As I wandered the streets, it occurred to me that perhaps our cultural heroism has been hijacked by the people we were supposed to bully at school. Instead of Edward Elgar we have Ed Sheeran, instead of "Wonderwall" we have One Direction and instead of Thomas Becket we have Tom Odell. Maybe somewhere along the line England went from a nation of industry, innovation and invasion to a country whose main export is a bunch of dudes who wear Converse with smart trousers.
Perhaps we've lost our appetite for the kind of alpha-male derring-do that tends to result in sporting patriotism.
After traipsing around the desolate town centre for the duration of half time, staring in the windows of empty pubs like some alcoholic Oliver Twist, I came to a dead end. As I raised my head, I found myself staring up at a Union Jack that the wind was peeling from the scaffolding above a new Wimpy. I wondered if I had reached the end of England. I thought that perhaps you might think I'd faked this picture. But I didn't. I felt like Jimmy at the end of Quadrophenia.
Watching England now isn't a fun, thrilling or even tense experience. It's community service football, a burden and a duty to player and fan alike. Of course, most players must still get a thrill when they're called up for the first time, and the addition of Rickie "Happy Gilmore" Lambert to the squad at least provides it with a bit of an underdog story. But the only joy it's really possible to feel while watching England play today tends to arrive through nostalgia. When you're watching James Milner scrap for possession near the corner flag, are you really watching James Milner scrap for possession near the corner flag? Or are your eyes glazing over, the pitch becoming an Impressionist smudge of white and green that your mind paints with more vivid memories of Sheringham scoring the fourth against the Dutch, David Batty taking his terrible penalty, Paul Gascoigne stretching out his doomed leg, over and over again?
It seems like there's a messy divorce going on between the England football team and the English public. Of course, there are many outside factors that have contributed to this – things like atdhe.eu, the Premier League's monopolisation of the national football brain, the sheer volume of idiots it is possible to stay in bed and argue about football with on the internet, foreign football, the new FIFA 14 demo, Adrian Chiles's face like a bollock, the post-Ceefax-page-302 football Enlightenment perpetrated by Championship Manager and the Guardian.
But then there are the ways in which Team England have brought this upon themselves. (Such as referring to themselves as Team England.) The disinterested players, the po-faced adverts, the Lucozade sponsorship deals, the managerial merry-go-round, the bad suits, that fucking band with their drumming, the fact that Jay Bothroyd was given a cap.
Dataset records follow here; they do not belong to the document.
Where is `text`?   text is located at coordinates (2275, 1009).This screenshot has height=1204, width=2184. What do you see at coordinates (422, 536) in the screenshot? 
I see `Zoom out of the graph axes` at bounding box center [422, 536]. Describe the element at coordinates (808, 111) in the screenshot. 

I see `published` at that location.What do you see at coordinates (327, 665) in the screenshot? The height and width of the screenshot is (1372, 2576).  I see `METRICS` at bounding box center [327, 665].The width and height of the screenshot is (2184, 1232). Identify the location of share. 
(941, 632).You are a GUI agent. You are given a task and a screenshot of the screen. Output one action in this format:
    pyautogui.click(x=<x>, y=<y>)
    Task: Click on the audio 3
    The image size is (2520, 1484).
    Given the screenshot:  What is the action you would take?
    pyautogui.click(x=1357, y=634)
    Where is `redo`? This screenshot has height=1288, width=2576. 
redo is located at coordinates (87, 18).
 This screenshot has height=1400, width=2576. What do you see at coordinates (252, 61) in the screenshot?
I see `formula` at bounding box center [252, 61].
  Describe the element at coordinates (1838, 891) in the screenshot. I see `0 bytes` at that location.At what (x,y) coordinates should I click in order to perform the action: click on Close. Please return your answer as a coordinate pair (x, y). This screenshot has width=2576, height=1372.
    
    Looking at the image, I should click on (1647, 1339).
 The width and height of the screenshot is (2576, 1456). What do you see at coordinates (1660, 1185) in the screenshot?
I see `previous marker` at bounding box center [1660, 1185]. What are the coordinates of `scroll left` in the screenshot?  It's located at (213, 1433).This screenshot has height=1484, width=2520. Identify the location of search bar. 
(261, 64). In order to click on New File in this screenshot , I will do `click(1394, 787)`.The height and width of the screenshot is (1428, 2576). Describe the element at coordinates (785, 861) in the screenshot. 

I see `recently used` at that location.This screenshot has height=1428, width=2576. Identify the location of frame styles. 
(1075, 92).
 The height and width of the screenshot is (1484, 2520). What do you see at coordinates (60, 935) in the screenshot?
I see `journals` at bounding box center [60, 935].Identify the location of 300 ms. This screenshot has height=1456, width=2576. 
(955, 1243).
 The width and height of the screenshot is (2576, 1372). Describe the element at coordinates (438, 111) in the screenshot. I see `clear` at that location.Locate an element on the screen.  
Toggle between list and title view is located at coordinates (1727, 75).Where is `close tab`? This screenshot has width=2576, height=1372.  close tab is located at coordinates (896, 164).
It's all conspired to bathe the England team in a kind of ruined glamour.
And perhaps that's the crux of it is: that England are just boring. Not even boring to watch, boring to support. You don't have to go as far back as Euro '96 to remember an England team that seemed like rogues and chancers, nursing hangovers and black eyes won in city centre piss-ups. England were fun back then. They weren't Brazil, but they didn't really want to be; they were England and they didn't give a shit what you thought about them.
Now they are... not. They are James Milner, just following orders, diligently toiling in blind alleys, a dull collection of square heads you probably wouldn't even recognise if they walked past you in the street on a rainy Tuesday night in Romford.